What you give back must match the records below exactly.

** DATA SUPPLIED **
·····

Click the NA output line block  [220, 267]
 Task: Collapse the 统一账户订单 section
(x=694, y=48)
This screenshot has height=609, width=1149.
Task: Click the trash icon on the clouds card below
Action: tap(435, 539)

·····

** ANSWER FOR THIS EXERCISE **
Click the NA output line block  [220, 267]
 Task: Collapse the 统一账户订单 section
(x=694, y=48)
This screenshot has height=609, width=1149.
Task: Click the trash icon on the clouds card below
Action: tap(435, 539)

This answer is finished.